Don, plainly, you're just not using enough CA. You really gotta goop it on there! hehe

I learned following your method (thanks, by the way), and rarely have these types of problems. I think it might be because we use the BLO first, then the CA. 

The BLO probably gives a little buffer when you put it on first, blocking the CA from wicking down into the nooks and crannies. By using CA first, the glue goes right on to the dry wood and metal, wicks down into anyplace it can find, then as the BLO goes on, it quick cures the CA down into the cracks and stuff. Hope that makes sense.

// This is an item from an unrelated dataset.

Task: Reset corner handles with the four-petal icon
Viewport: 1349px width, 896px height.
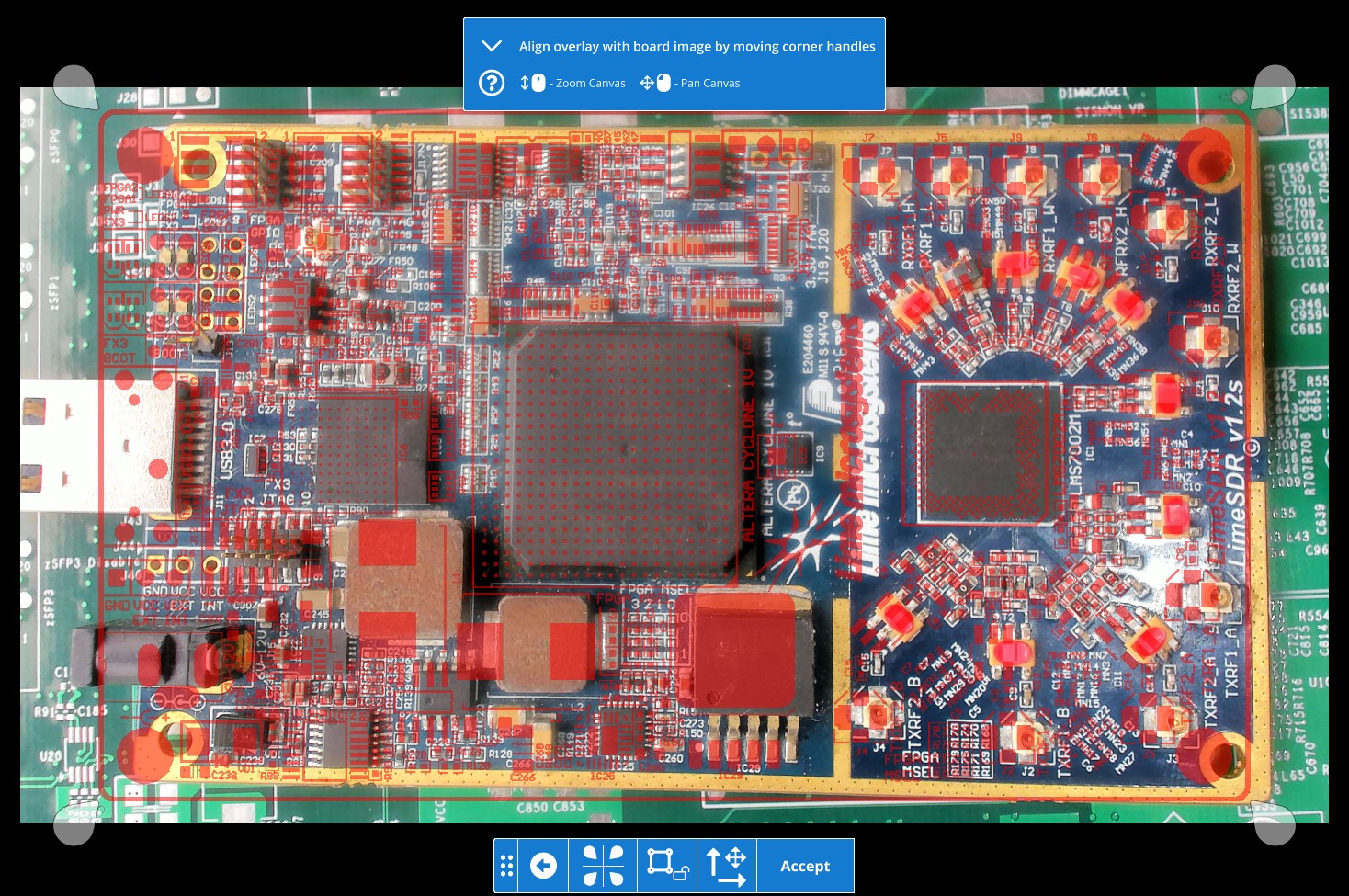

Come to think of it, the only times I've ever had any of this type of problem was when using a straight CA finish.


----------



## ChrisCurtis (May 8, 2008)

> _Originally posted by Chasper_
> 
> Several steps all help a little:
> 1.  Use a sharp end mill or belt sander to get the ends of the tube square and smooth.
> ...



Thanks Chasper! I made my very first Americana pen last night and used the new bushings for the first time. One of the end bushings stuck to the inside and I couldn't push it out with a disassembly tool or grip it and spin the pen part to get it out. I then searched here and saw your suggestion to 'hold firmly and push the bushing to one side' and tried it and voila! It came right out after a bit of jiggling.


----------



## rd_ab_penman (May 11, 2008)

I turn Corian inserts with 7mm tubes to fit snugly inside the tube of the pen kit I am turning. Install on my adjustable A mandrel with Slimline bushings.


----------



## chigdon (May 12, 2008)

The only time I have problems is with softer woods like buckeye burl, redwood burl, etc.  For these after I square the blank I drip a ring of thin CA along the squared edge and once dry re-square the blanks.  It makes the difference for me at least.


----------